What does this function return?

x <- 5
g <- function() {
    x <- 20
    y <- 10
    c(x = x, y = y)
}
g()

What does this function return??

x <- 5
h <- function() {
    y <- 10
    i <- function() {
        z <- 20
        c(x = x, y = y, z = z)
    }
    i()
}
h()

Functions with pre defined values

temp <- function(a = 1, b = 2) {
    return(a + b)
}

Functions usually return the last value it computed

f <- function(x) {
    if (x < 10) {
        0
    } else {
        10
    }
}
f(5)
f(15)

Scoping Rules

Assuming we run the following code:

c <- 100
(c + 1)

Can we still use c() to concactenate vectors?

(x1 <- c(1:4))

How does R know which value of c to use when? R has separate namespaces for functions and non-functions. That's why this is possible.

When R tried to "bind" a value to a symbol (in this case c), it follows a very specific search path, looking first at the Global environment, then the namespaces of each package.

What is this order?

> search()
 [1] ".GlobalEnv"        "package:graphics"  "package:grDevices"
 [4] "package:datasets"  "package:devtools"  "package:knitr"
 [7] "package:plyr"      "package:reshape2"  "package:ggplot2"
[10] "package:stats"     "package:coyote"    "package:utils"
[13] "package:methods"   "Autoloads"         "package:base"

Newly loaded packages end up in position 2 and everything else gets bumped down the list. base is always at the very end.

.GlobalEnv is just your workspace. If there's a symbol matching your request, it will take that value based on your request.

If nothing is found, it will search the namespace of each of the packages you've loaded (your list will look different).

Package loading order matters.

Example:

library(plyr)
library(Hmisc)
is.discrete
library(Hmisc)
library(plyr)
is.discrete

Reference functions inside a package's namespace using the :: operator.

Hmisc::is.discrete
plyr::is.discrete

R uses scoping rules called Lexical scoping (otherwise known as static scoping).

It determines how a value is associated with a free variable in a function.

add <- function(a, b) {
    (a + b)/n
}

n here is the free variable.

Rules of scoping

R first searches in the environment where the function was defined. An environment is a collection of symbols and values. Environments have parents.

> parent.env(globalenv())
<environment: package:graphics>
attr(,"name")
[1] "package:graphics"
attr(,"path")
[1] "/Library/Frameworks/R.framework/Versions/3.0/Resources/library/graphics"
> search()
 [1] ".GlobalEnv"        "package:graphics"  "package:grDevices"
 [4] "package:datasets"  "package:devtools"  "package:knitr"
 [7] "package:plyr"      "package:reshape2"  "package:ggplot2"
[10] "package:stats"     "package:coyote"    "package:utils"
[13] "package:methods"   "Autoloads"         "package:base"

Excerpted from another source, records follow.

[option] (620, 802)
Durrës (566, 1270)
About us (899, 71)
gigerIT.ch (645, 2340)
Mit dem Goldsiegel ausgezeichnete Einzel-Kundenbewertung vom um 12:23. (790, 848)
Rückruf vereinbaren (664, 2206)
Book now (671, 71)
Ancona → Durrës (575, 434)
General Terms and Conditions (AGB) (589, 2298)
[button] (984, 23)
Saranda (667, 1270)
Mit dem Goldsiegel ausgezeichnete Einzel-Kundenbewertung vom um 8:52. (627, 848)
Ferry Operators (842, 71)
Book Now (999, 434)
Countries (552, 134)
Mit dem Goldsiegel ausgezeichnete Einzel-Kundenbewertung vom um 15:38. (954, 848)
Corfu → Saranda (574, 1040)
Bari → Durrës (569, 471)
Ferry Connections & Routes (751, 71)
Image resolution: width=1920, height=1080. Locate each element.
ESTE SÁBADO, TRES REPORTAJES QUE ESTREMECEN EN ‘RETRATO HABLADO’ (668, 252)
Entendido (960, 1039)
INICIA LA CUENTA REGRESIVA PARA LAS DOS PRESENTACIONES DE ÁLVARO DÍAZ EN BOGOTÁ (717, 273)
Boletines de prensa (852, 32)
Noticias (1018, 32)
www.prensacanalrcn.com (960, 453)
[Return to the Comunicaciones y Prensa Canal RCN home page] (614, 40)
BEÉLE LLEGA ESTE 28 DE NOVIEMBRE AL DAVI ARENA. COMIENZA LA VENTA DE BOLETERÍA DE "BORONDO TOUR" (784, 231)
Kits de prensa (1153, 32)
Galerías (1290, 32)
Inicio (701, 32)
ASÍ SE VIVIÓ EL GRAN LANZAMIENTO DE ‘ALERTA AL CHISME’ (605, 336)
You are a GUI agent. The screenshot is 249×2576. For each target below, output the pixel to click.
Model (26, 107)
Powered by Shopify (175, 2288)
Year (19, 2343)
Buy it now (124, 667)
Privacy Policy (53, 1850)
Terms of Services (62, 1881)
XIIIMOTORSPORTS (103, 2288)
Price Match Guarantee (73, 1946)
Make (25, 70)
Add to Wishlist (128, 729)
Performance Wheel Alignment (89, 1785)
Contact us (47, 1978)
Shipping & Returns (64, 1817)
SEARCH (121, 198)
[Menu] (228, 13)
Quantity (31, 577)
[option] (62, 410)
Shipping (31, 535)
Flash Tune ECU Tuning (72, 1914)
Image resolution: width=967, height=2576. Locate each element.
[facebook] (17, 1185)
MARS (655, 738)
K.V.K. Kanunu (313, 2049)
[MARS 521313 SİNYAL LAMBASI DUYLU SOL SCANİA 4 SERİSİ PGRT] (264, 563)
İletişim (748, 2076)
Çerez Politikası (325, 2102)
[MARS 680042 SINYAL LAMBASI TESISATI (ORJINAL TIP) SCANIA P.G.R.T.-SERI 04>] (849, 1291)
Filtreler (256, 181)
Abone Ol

Since we defined add in the global env, R looks for n in that environment. You can confirm that the function add was defined in the global env using the function environment.

environment(add)

These rules matter because you can define nested functions.

Example:

make.power <- function(n) {
    pow <- function(x) {
        x^n
    }
    pow
}

This is a constructor function, i.e. a function that creates another one.

cube <- make.power(3)
square <- make.power(2)
cube(3)
square(3)
ls(environment(cube))
get("n", environment(cube))
ls(environment(square))
get("n", environment(square))

You can see that R is searching for n first within each environment before looking elsewhere.

Why scoping matters?

y <- 10

f1 <- function(x) {
    y <- 2
    y^2 + f2(x)
}


f2 <- function(x) {
    x * y
}

What does f1(10) return?

Possible answers:

  • 104
  • 24

This is a consequence of lexical or static scoping. The alternate will result if R were using dynamic scoping. One downside (as you'll see with larger tasks) is that R has to carry everything in memory.